Yea client leaks are something I don't have a desire to solve directly,
rather I would like to make users aware of them. I would love to see a
repository of tor-safe configurations for apps along the lines of
TorBirdy and TorBrowser.

>> For these reasons TorVM ships with two open SOCKS5 ports that provide
> Tor access with different stream isolation settings:
> 
> On which IP are they listening?
> 

Qubes automatically configures networking for client VMs (where client
in these case means clients of a ProxyVM that is providing NAT).

So, the answer to your question is, whatever the default gateway is.

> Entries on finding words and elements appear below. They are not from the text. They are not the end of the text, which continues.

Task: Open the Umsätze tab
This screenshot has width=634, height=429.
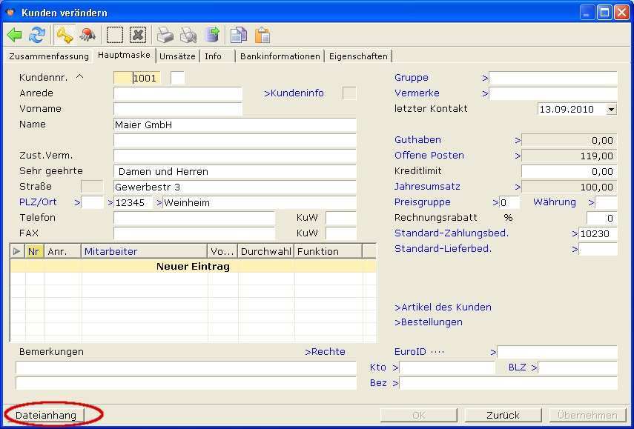Action: pos(177,56)
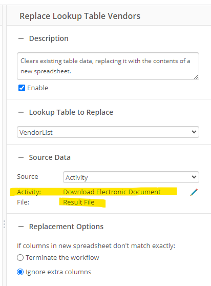
Task: Click the Result File value
Action: (x=79, y=202)
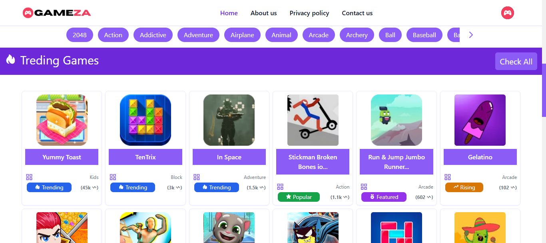Open the Yummy Toast game title
The height and width of the screenshot is (243, 546).
[62, 157]
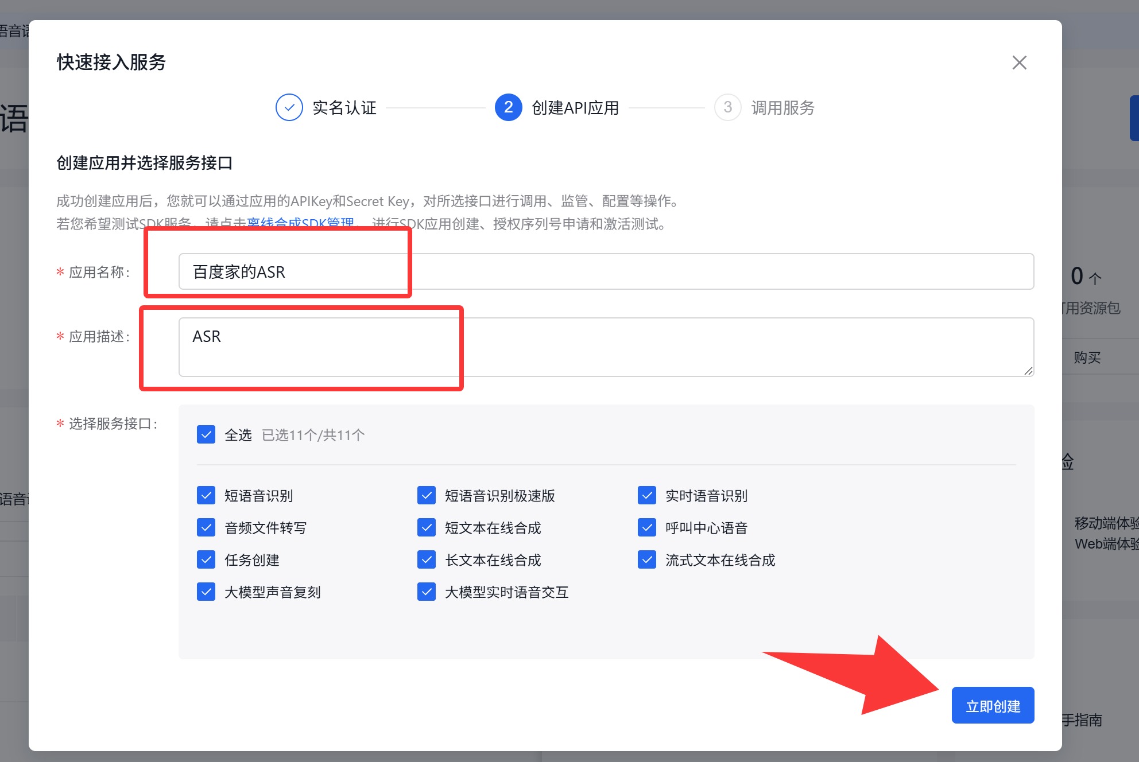This screenshot has height=762, width=1139.
Task: Uncheck 短语音识别 checkbox
Action: (206, 495)
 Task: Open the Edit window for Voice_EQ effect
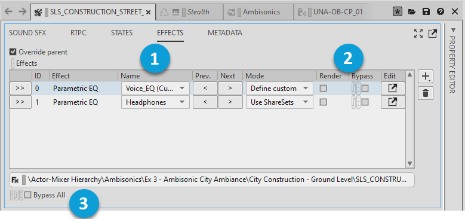pyautogui.click(x=393, y=88)
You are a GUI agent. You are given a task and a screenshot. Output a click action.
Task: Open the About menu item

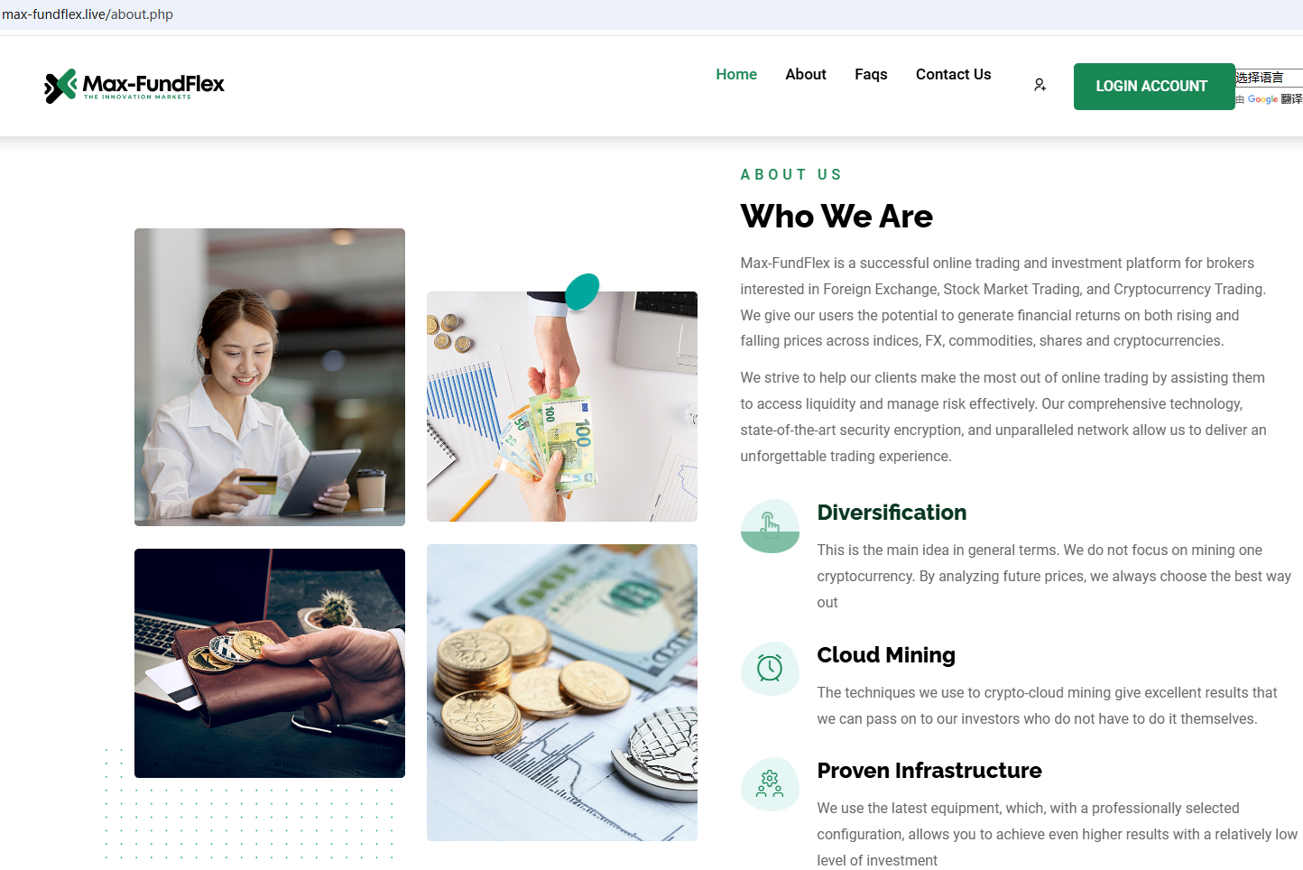point(806,74)

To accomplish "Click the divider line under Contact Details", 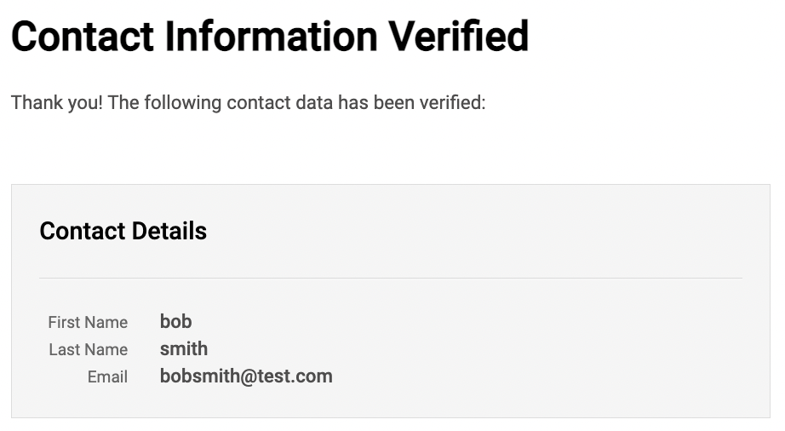I will click(390, 278).
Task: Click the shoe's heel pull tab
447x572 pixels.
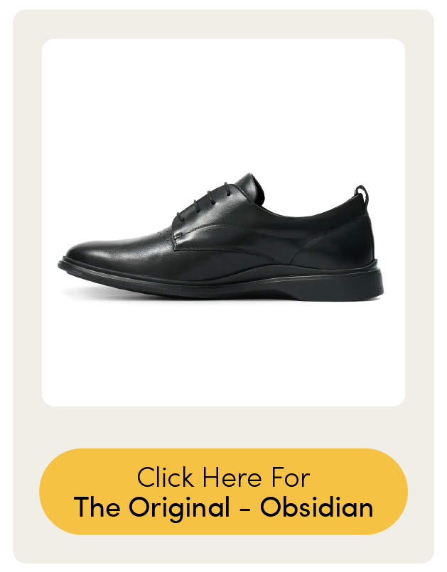Action: point(362,193)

>> Each AppVM will use a separate tor circuit (IsolateClientAddr)
> 
> Qubes OS takes care of assigning each AppVM their own local LAN IP?
> 
Yup.

It should be noted that AppVms are isolated from eachother on the local
network too.

>> Each destination address will use a separate circuit (IsolateDestAdr)
> 
> I am not sure, this is a good idea to have as default for any easily
> installable "Tor Distro Like" project.
> 
> Filesharing traffic already add a lot load the the Tor network. If these
> users create a new circuit for each IP they connect to, this might
> seriously harm the Tor network.
> 
>> For performance reasons less strict alternatives are provided, but
> must be explicitly configured.
> 
> I am in no position to suggest to disable it, but I guess if the Tor
> core members were reading this, they wouldn't like the idea. If they are
> not interested in this thread and therefore not reading this, I
> recommend to create an extra thread whether it's acceptable to enable
> IsolateDestAdr or IsolateDestPort by default for TransPort in a "Tor
> Distro Like" project by default for everyone.
> 

Hm, yes. After reading past discussion on this subject [1] I'm inclined
to disable these options on the default setup, and, instead provide
several more SOCKS ports with usecases (and defaults set accordingly).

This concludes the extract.